3. Consider the Clean 15 List
You don’t have to buy all produce organic. The “Clean 15” lists fruits and vegetables with the least amount of pesticide contamination. Buy these more often if you can’t spend on organic.

  1. Mushrooms
  2. Sweet potatoes
  3. Cantaloupe
  4. Grapefruit
  5. Kiwi
  6. Eggplant
  7. Asparagus
  8. Mangoes
  9. Papayas
  10. Sweet peas – frozen
  11. Cabbage
  12. Avocados
  13. Pineapple
  14. Onions
  15. Corn

Buy Staple Foods Organic If you have a limited grocery budget but want to still buy organic, do so for only the foods you eat most often like milk and bread.

Buy Store Brand Organic Foods Many grocery retailers now carry their own line of store brand organic foods. While generic items in the past sometimes had a bad reputation, nowadays the quality has improved and is often on par with the big name (more expensive) brands.

Buy on Sale and Stock Up When organic foods go on sale, take advantage of the deals and buy in bulk to stock up for later months.

Buy from Farmers Markets Many Farmer’s Markets include organic vendors who sell their fruits and vegetables at prices equivalent or better than the grocery stores. Buying local not only supports the community but also means food is likely fresher since it has traveled less distance.

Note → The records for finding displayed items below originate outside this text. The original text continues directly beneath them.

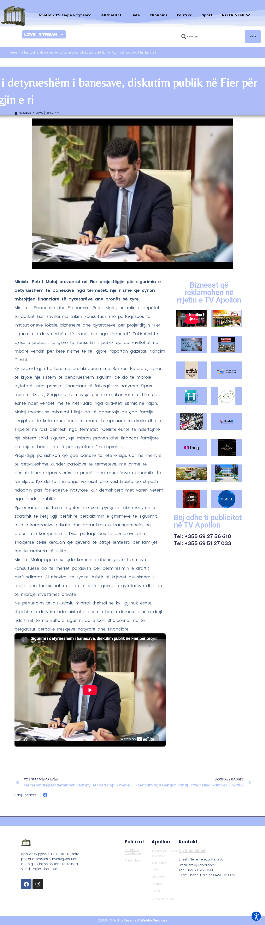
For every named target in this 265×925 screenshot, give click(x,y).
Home (13, 52)
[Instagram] (38, 884)
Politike (184, 15)
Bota (135, 15)
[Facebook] (26, 884)
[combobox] (210, 36)
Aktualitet (111, 15)
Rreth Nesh (233, 15)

Grow Your Own Organic Food Growing your own produce guarantees you can control exposure to pesticides. Try planting a garden in your backyard or apply for a plot in a community gardens.

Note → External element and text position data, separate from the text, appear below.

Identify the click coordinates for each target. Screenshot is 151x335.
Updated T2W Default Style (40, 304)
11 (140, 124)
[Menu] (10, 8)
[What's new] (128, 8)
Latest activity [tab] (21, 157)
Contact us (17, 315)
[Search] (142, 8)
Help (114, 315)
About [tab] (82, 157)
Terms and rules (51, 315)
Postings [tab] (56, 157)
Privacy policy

Use Coupons Scour sites like MamboSprouts.com that provide coupons for only organic foods. Another option is to print coupons from organic manufacturers’ websites like Stonyfield.com and HorizonDairy.com.

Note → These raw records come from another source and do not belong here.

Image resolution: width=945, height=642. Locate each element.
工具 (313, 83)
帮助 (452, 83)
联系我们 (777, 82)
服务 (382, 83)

Limit Pre-Packaged Organic Foods While buying pre-packaged organic foods like frozen dinners is convenient, just like their non-organic equivalents, you’re going to pay a premium. Limit pre-packaged organic food purchases, and instead opt to cook more using organic produce, which will be lower in price than convenience foods.

Have additional tips on how to save money when eating organic? Share with us in the comments section.

4 Responses to “10 Tips to Eat Organic for Less”

  1. These are great tips! As someone who always tries to eat clean and healthy, we forget that the brand label organics are often the manufacturer of the store brand labels. Looking forward to sharing this with others!

  2. These are really great tips. I like how you prioritize what needs to be organic and what doesn’t. Since I have teen boys, though, there is no way I could ever afford to buy organic milk for them to drink. Which is a shame, because it definitely would be healthier. But, we go through 5 litres a week.

  3. If I were to list my fav foods, they would be on the list of the dirty dozen. Guess it’s time to head to the organic food section.